Hi I am hoping someone can help me out with a couple of issues with a switch we are using.  We have an SG 300-52 that is used for untagged inter vlan routing on a network of over 100 users with  and I am wondering if the switch is appropriate for the task. 

The log file keeps showing the following messages:

2147480831   2012-Jul-06 13:14:45 Warning   %IPFFT-W-SFFTREDYELLOW: IP SFFT Table Overflow, aggregated (1)

2147480831   2012-Jul-06 13:14:45 Warning   %IPFFT-W-SFFTREDYELLOW: IP SFFT Table Overflow

Even if I restart the switch the messages will start appearing after less than a day.  Which while I know is a table overflow I don't know how to resolve the issue.

In terms of the switch performance on the new vlan (vlan10) that the SG300-52 is setup for there are only a few servers but there are no domain controllers on this vlan so the switch has to handle all routing for DNS, WINS etc.  The tranfer speeds are excellent but when a user is using vlan10 within windows explorer frequently the screen will pause sometimes for upto a minute before displaying the network depending on how many drives are mapped to the original vlan (vlan1).  This is a problem that I am more used to occurring because of dead shortcuts so I'm surprised it's happening accross the vlan, so I'm quite prepared to be told this is not a switch issue but it only occurs on vlan10. 

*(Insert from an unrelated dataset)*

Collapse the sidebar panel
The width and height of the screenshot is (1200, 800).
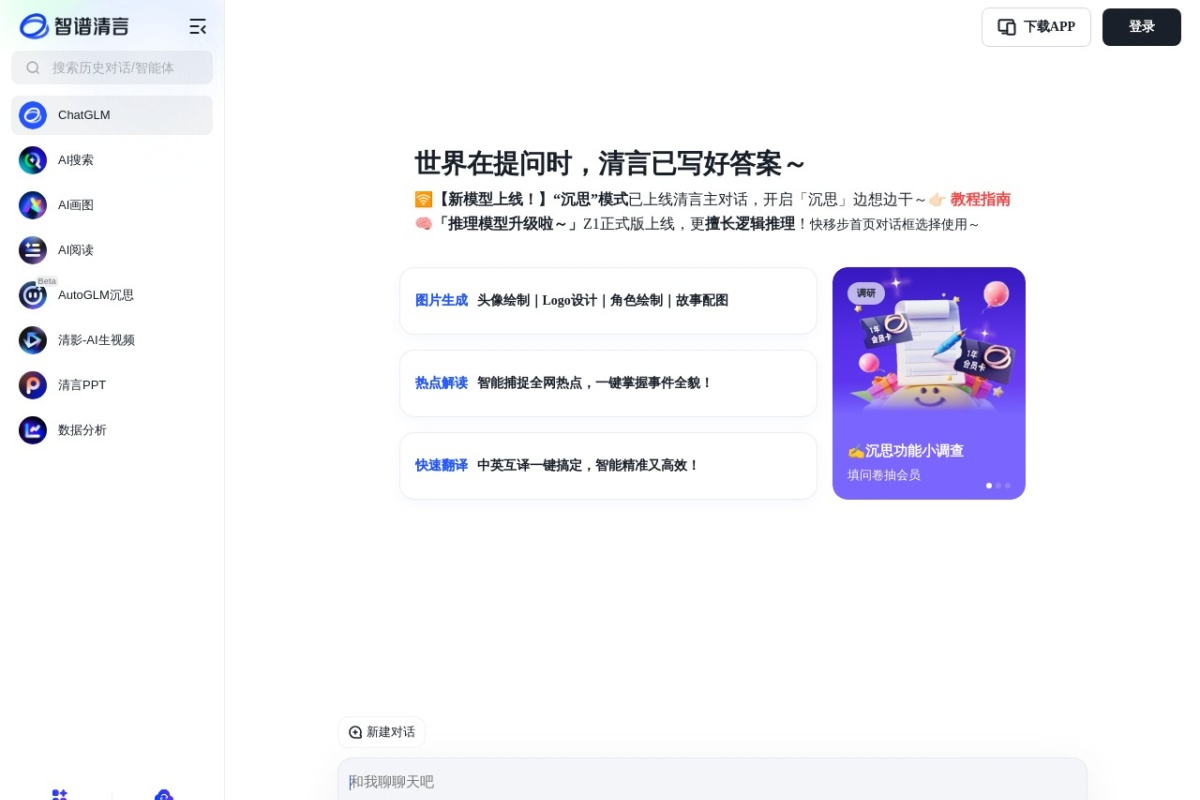pyautogui.click(x=198, y=26)
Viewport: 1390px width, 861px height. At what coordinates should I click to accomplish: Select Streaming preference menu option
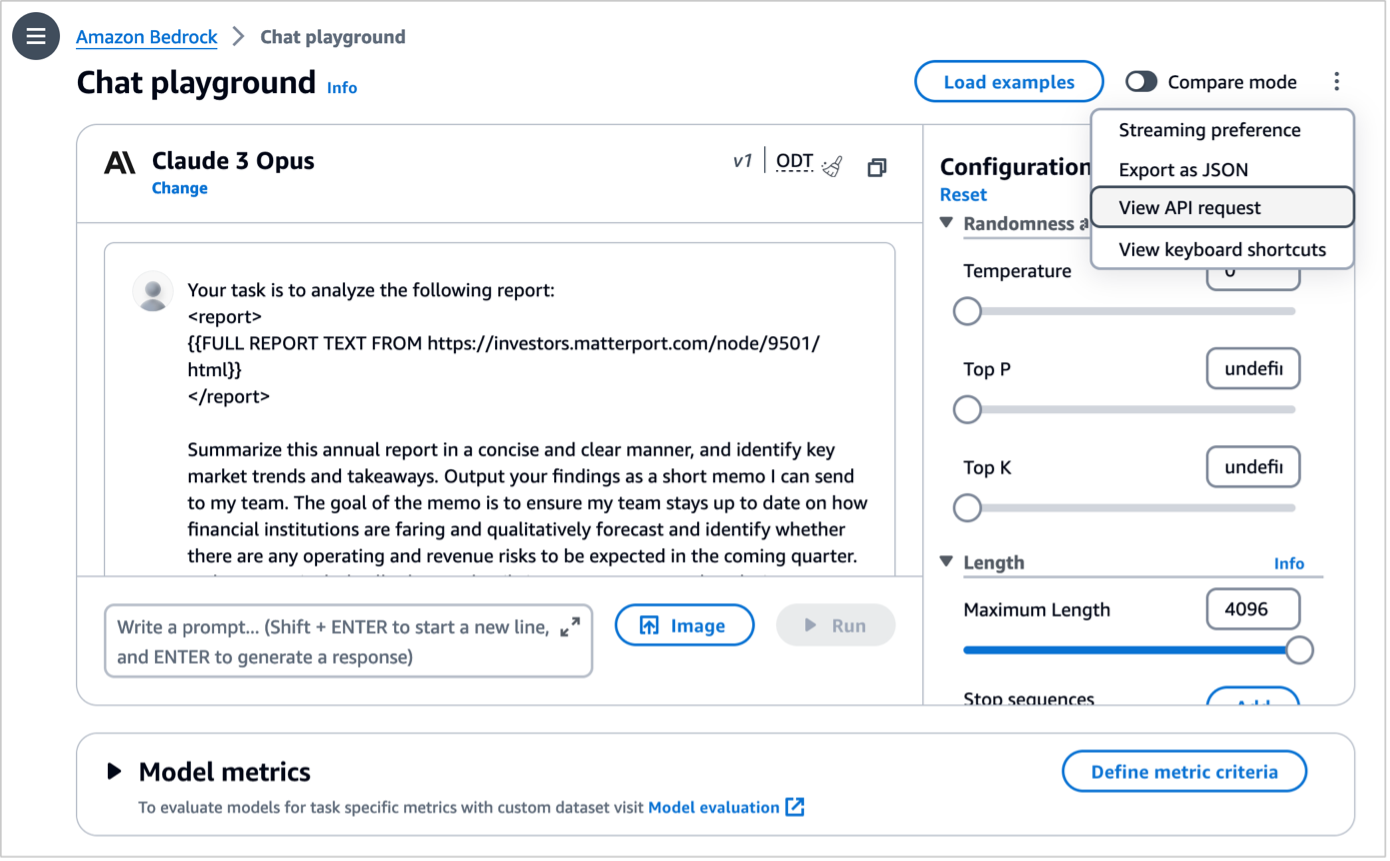[x=1209, y=130]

Originally the idea was to have a new domain controller on the new vlan but due to issues with the new DC being Server 2008 and the discovery that production were still using some legacy pc's to login has meant the plean is on hold.

Is anyone able to shine some light on the issues I'm having?

The switch was configured using these guidelines:

http://www.cisco.com/en/US/tech/tk389/tk815/technologies_configuration_example09186a008019e74e.shtml

1 Accepted Solution

Accepted Solutions

Robert, this means the small business switches are good edge switches for large networks and good core switches for small networks. For this particular scenario, I would recommend your core switch should be a Catalyst switch then you can drop the SX300 switch in to an access layer position.

For smaller networks (less than 100 users), the SX300 switches do perform pretty well so it's not a bad switch, it is simply not designed for anything larger.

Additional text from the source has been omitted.